━━ Extracted records
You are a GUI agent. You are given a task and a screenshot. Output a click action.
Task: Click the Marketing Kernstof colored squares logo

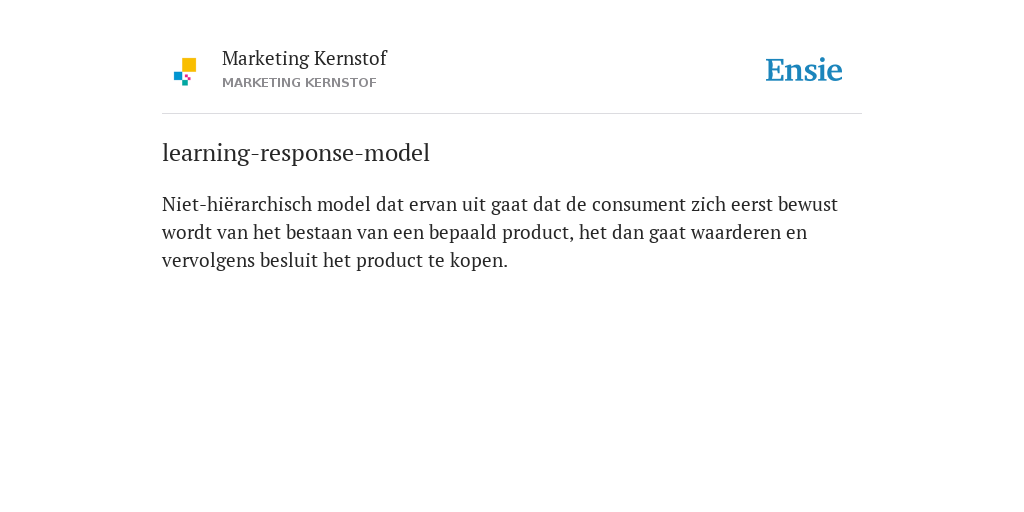(x=185, y=72)
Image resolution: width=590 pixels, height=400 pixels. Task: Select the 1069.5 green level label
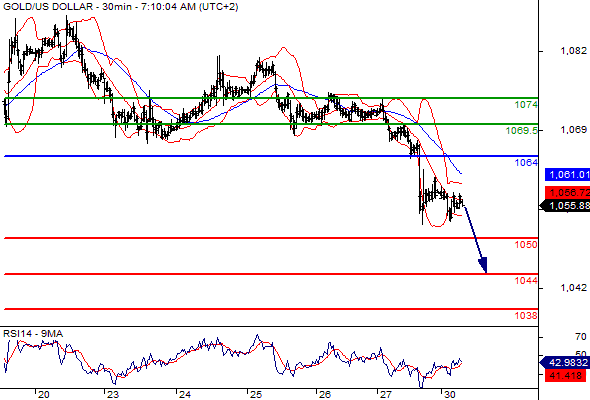pyautogui.click(x=522, y=131)
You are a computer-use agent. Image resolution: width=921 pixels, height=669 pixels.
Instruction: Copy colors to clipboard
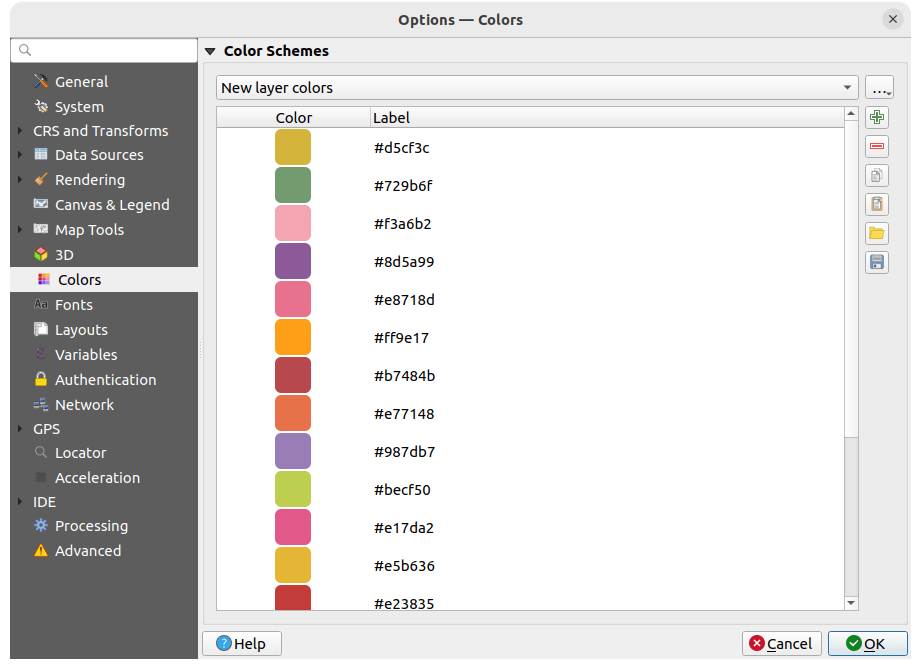pyautogui.click(x=876, y=175)
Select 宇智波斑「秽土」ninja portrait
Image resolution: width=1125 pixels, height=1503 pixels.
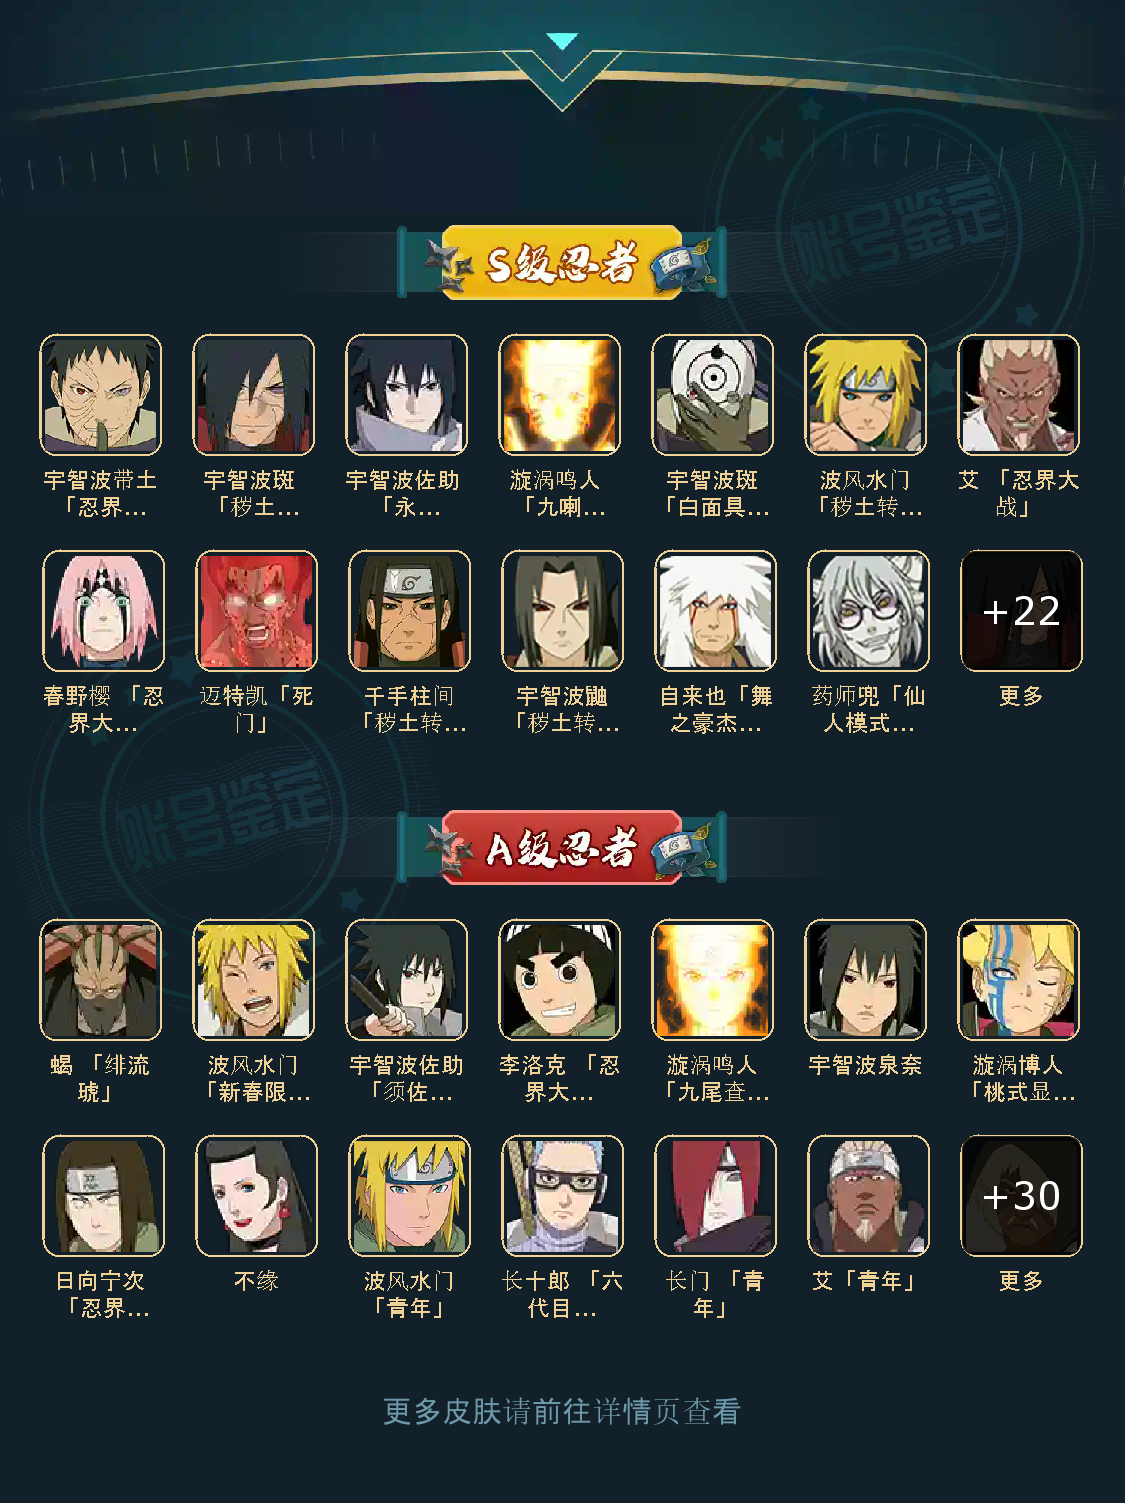click(253, 395)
━━━━
◆ **Task objective**
Type out each line of the records above exactly, skipping any pictures.

◆ **Answer for this exercise**
You are a GUI agent. You are given a task and a screenshot. Output a click action.
Task: Click the Marketing Kernstof colored squares logo

(x=185, y=72)
Image resolution: width=590 pixels, height=400 pixels. Task: Select the 1069.5 green level label
pyautogui.click(x=522, y=131)
You are a computer-use agent. Image resolution: width=921 pixels, height=669 pixels.
Instruction: Copy colors to clipboard
pyautogui.click(x=876, y=175)
Select 宇智波斑「秽土」ninja portrait
Image resolution: width=1125 pixels, height=1503 pixels.
click(253, 395)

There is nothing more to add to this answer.